At 22:09 05/02/01 +0000, Dianne Young wrote:
>Can anyone help with information re Operation Syren? So far I have had
>little success in finding out anything except that it was in North Russia.
>E-mail me at:
>

Dianne,

The aim of a mailing list is to share information, especially answers to
questions since these may be of interest to others.

I have not heard of the operational codeword. but the following notes and
suggestions for further internet sources may help:

British Forces in Russia 1918 - 1919

The British military involvement of 1918-1920 in several parts of European
Russia was the outcome of the Russian Revolution of Nov 1917. The activity
was closely connected both with events in Asia (particularly in Persia and
in Siberia) and with the general course of the War in the West. The
continued German and Turkish threats to India by way of Persia and
Afghanistan, and the crisis of 1918 in France caused by the withdrawal of
Russia from the Entente, formed the background to the North Russian
Expedition and the Allied intervention in South Russia, which are
summarised below.

In the spring of 1918, the main Russian Government was neutral towards
Germany and Austria. Russia however was surrounded by various hostile
regional Governments on the fringes of the former Russian Empire. Its
western front was open, and German troops had been transferred in very
large numbers to France. Finland, independent since Dec 1917, was torn by
the struggle between "White" and "Red" factions, and strong German forces
entered the country and secured, in May 1918, the ascendency of the "White"
Government.

All these facts suggested British and Allied intervention. This took the
form of landings in the North of Russia around Murmansk and Military and
Naval Missions with armaments and stores in the South and in the
Vladivostok area in the East. The Northern expedition lasted from 1918 to
1919, and was a separate military operation. The intervention in the South
was linked with the advance of detachments from the Allied armies in Greece
and Mesopotamia, and it lasted from 1919 to 1920.

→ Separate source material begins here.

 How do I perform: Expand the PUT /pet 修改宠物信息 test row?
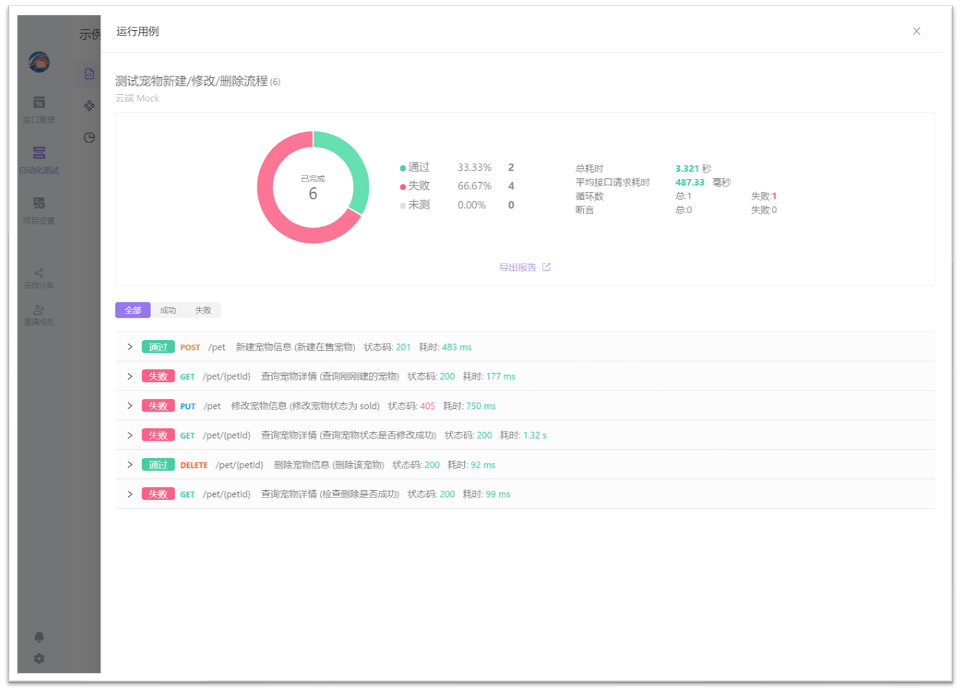pos(129,406)
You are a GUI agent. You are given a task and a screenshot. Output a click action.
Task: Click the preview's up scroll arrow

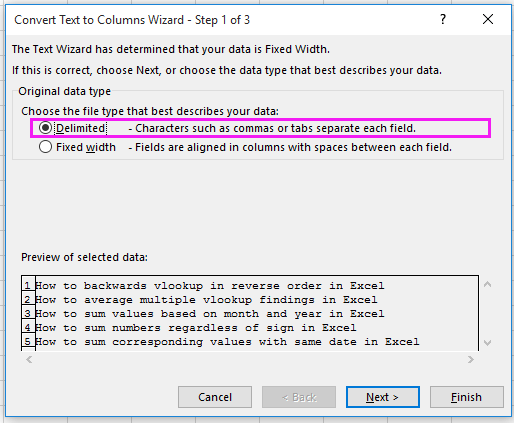[x=488, y=284]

Operations in North Russia

By mid 1918, the North Russian ports, through which the Allies had assisted
Russia with supplies and munitions, were now open to German
occupation. The Black Sea, the Caucasus and the Caspian Sea were as yet
beyond the reach of Allied forces, and the Russian half of the barrier
between the Central Powers and India had failed. A small British-French-US
expeditionary force under British command was sent to North Russia to
retrieve Allied munitions that had been supplied to the Czarist Army.

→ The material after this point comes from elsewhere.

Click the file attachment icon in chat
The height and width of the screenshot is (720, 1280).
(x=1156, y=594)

In Apr 1918, a force of 150 Royal Marines landed at Murmansk, off which a
British battleship had been stationed for some time. By the end of May,
500 British marines and sailors, 300 French soldiers, 1,400 Serbian
soldiers and 500 Finnish "Red Guards" (the Finnish Legion) were holding the
Kola Peninsula and Kandalaksha. The danger was considered to be in
Finland, and the Murmansk force, gradually strengthened, occupied the line
of the Murmansk railway as far South as Soroka by the end of Jun
1918. These operations were begun with the consent of the main Russian
Government.

On 1-2 Aug 1918, another Allied force occupied Archangel. In Aug and Sep
the force advanced westward to Onega and South and South-East, along the
Vologda railway and the Dvina, to Yemtsa and beyond Bereznik
(Semenovka). Behind these two forces were the friendly local Soviets, but
already both had become engaged in hostilities with the Russian Bolshevik
troops. On 18 Sep Admiral Kolchak announced the formation of an
anti-Bolshevik Government and "assumed power" over all the Russias, basing
himself on Siberia and the South. By Oct 1918, nearly 20,000 British,
French, American, Italian, Polish and Russian troops were on the Archangel
front, and nearly 15,000 British, French, Italian, Serbian and Russian
troops on the Murmansk front.

The danger from Finland disappeared in Dec 1918, with the withdrawal of the
German troops and the establishment of a friendly coalition
government. But the hope of junction with the Czech Legion in the Urals
was disappointed. Some of the Allies had believed that this joint force
could link up with the Czech Legion in the Urals, thereby contributing to a
unified White Russian counter-revolution and overthrow of the Bolshevik
regime. However wiser heads prevailed. The Czech Legion had emerged from
the late Russian armies; two Czechoslovak divisions, 100,000 strong and
formed of ex-Austro-Hungarian prisoners of the Russians. The Czechs
eventually fought their way east along the Trans-Siberian railway until
they were rescued by an American-led expedition. The Czechs and Allies
were evacuated from Vladivostok in Apr 1920.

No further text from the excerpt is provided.